Quoted passage ▸
Sampling Distributions
Population vs. Sample
- Population: All elements/members (individuals, items, objects) whose characteristics are studied.
- Sample: A portion/subset of the population selected for study.
Reasons for Sampling
- Gathering information on the entire population is too expensive.
- It is often impossible to gather information on the entire population.
Representative Sample
- A sample representing the population's characteristics as closely as possible.
- Also called random sample.
Types of Samples
- Random/Representative Samples
- Simple Random Sample
- Systematic Sample
- Stratified Sample
- Cluster Sample
- Non-random/Non-representative
- Voluntary Response Sample / Convenience Sample
Sampling Methods
- Simple Random Sample: Each element has the same chance of being included.
- Systematic Sample: Select a starting point, then select every nth element (e.g., 10th or 50th).
- Cluster Sample: Divide the population into groups (clusters), randomly select clusters, and then include all members from selected clusters.
- Stratified Sample: Subdivide the population into subgroups (strata) with shared characteristics (e.g., gender, age), then draw a sample from each stratum.
- Voluntary Response/Convenience Sample: Respondents decide whether to be included.
Inferential Statistics
- Making statements about a population by examining sample results.
- Using sample statistics to infer population parameters.
- Inference: Estimating unknown population parameters from sample evidence.
- Estimation: Estimating population mean weight using the sample mean weight.
- Hypothesis Testing: Using sample evidence to test a claim about a population parameter (e.g., population mean weight is 120 pounds).
- Drawing conclusions and/or making decisions about a population based on sample results.
Population and Sampling Distribution
- Population Distribution: Probability distribution of the population data.
- Sampling Distribution: Probability distribution of a sample statistic.
- Sample information helps infer population parameters (\mu, p, and \sigma) based on sample statistics (\bar{x}, \hat{p}, and S).
Sampling Distributions
- Sampling Distributions of Sample Means
- Sampling Distributions of Sample Proportions
Sampling Distribution of the Mean (\sigma known)
- Central Limit Theorem:
- Let X1, X2, …, X_n be a sequence of independent and identically distributed random variables each having a mean \mu and a standard deviation \sigma.

Records provided ▸
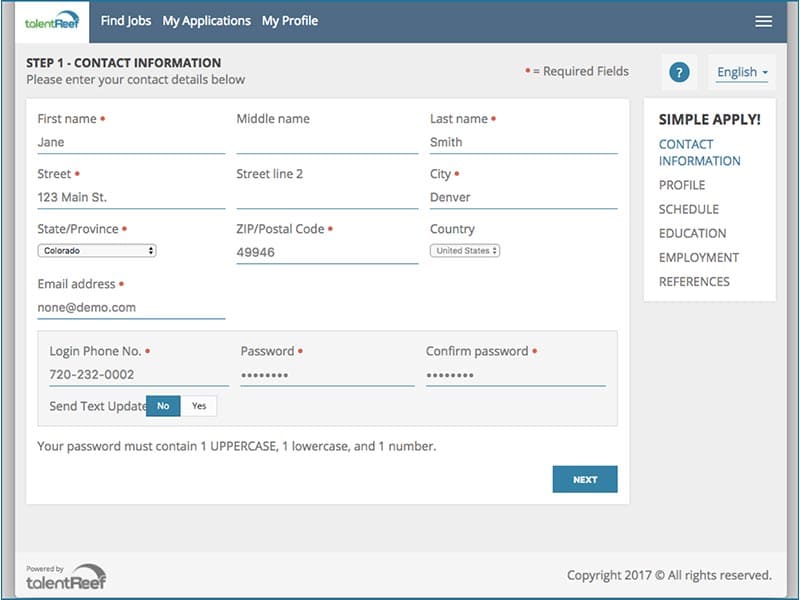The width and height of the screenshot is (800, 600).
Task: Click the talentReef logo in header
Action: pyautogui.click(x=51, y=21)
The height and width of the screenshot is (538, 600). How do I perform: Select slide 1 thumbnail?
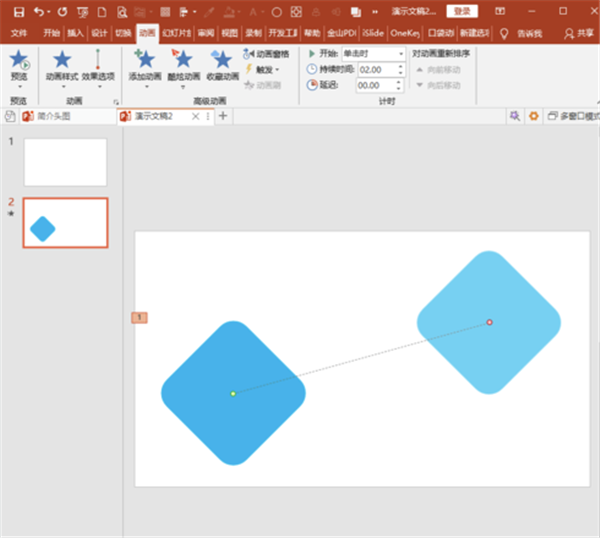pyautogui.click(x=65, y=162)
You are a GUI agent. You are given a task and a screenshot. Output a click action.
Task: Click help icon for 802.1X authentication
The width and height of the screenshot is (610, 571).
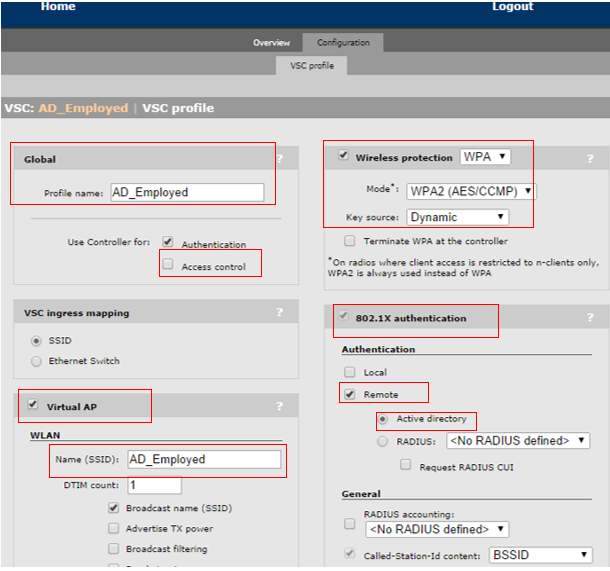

The exercise ▸ In the notes on sampling distributions, what other name is given for a representative sample?

Result for this exercise ▸ Random sample.